What is expected –
Begin at the line below that contains "Gambling (733, 786)". Repeat it and all remaining lines of the records exactly.

---------- Data for the task

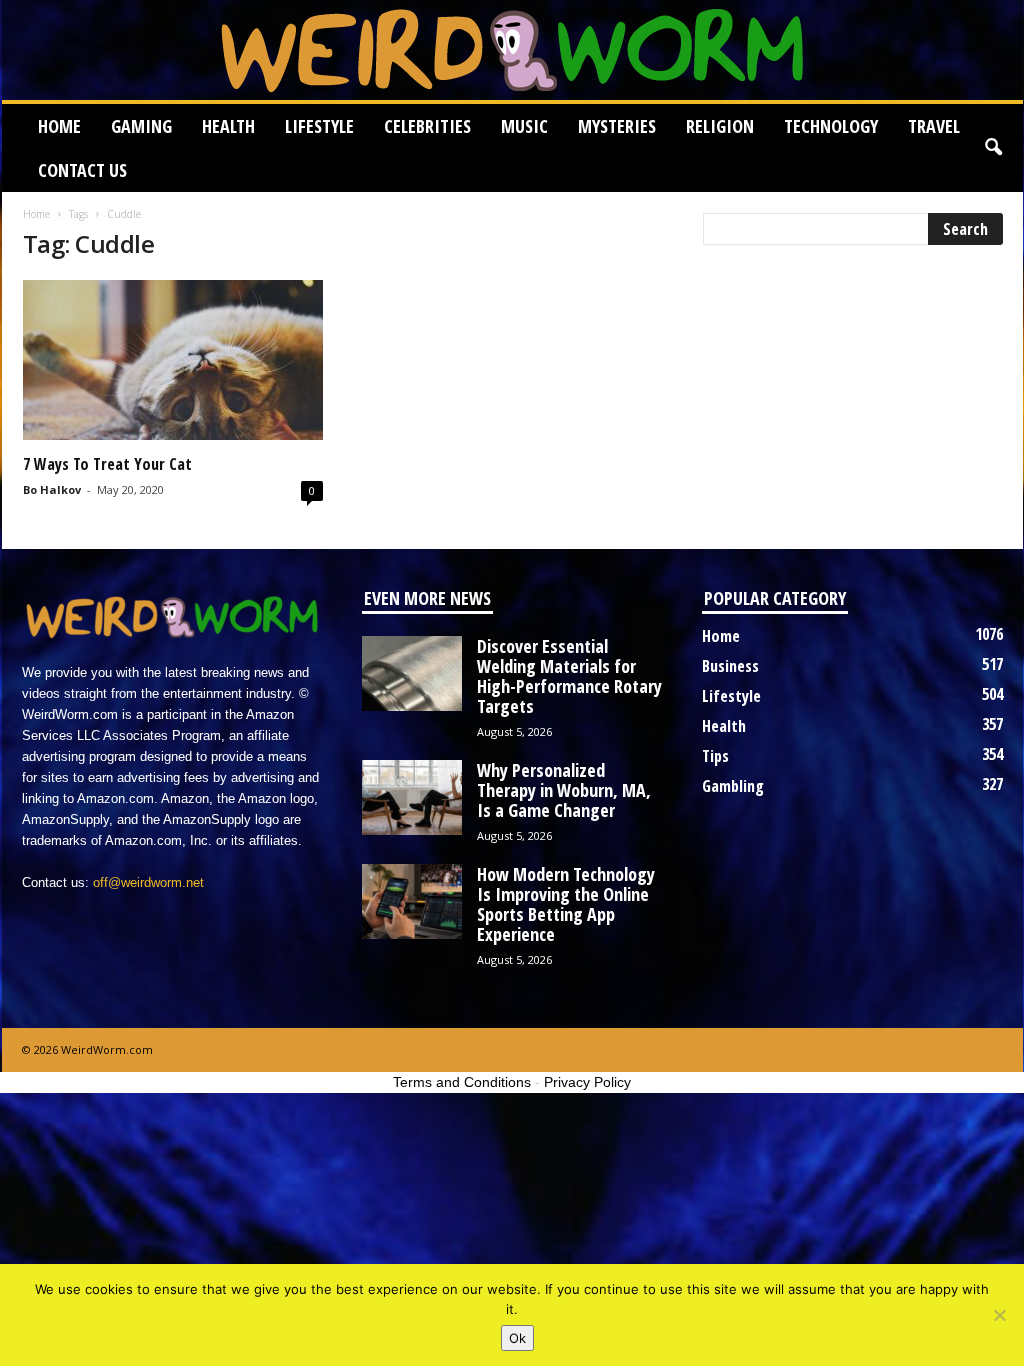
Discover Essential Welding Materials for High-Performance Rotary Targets (569, 676)
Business (730, 666)
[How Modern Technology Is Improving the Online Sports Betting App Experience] (412, 901)
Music (524, 126)
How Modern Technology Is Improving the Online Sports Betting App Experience (566, 904)
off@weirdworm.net (148, 882)
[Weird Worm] (512, 50)
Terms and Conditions (462, 1082)
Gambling (733, 786)
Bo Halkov (52, 489)
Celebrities (427, 126)
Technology (831, 126)
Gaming (141, 126)
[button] (993, 148)
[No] (999, 1315)
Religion (720, 126)
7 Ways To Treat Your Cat (107, 464)
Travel (934, 126)
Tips (715, 756)
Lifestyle (319, 126)
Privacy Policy (587, 1082)
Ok (517, 1338)
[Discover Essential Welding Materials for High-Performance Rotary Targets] (412, 673)
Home (59, 126)
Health (228, 126)
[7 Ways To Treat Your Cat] (173, 360)
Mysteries (617, 126)
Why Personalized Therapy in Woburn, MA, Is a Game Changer (564, 790)
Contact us (82, 170)
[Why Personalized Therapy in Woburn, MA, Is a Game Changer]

--------------------

Task solution –
Gambling (733, 786)
Bo Halkov (52, 489)
Celebrities (427, 126)
Technology (831, 126)
Gaming (141, 126)
[button] (993, 148)
[No] (999, 1315)
Religion (720, 126)
7 Ways To Treat Your Cat (107, 464)
Travel (934, 126)
Tips (715, 756)
Lifestyle (319, 126)
Privacy Policy (587, 1082)
Ok (517, 1338)
[Discover Essential Welding Materials for High-Performance Rotary Targets] (412, 673)
Home (59, 126)
Health (228, 126)
[7 Ways To Treat Your Cat] (173, 360)
Mysteries (617, 126)
Why Personalized Therapy in Woburn, MA, Is a Game Changer (564, 790)
Contact us (82, 170)
[Why Personalized Therapy in Woburn, MA, Is a Game Changer]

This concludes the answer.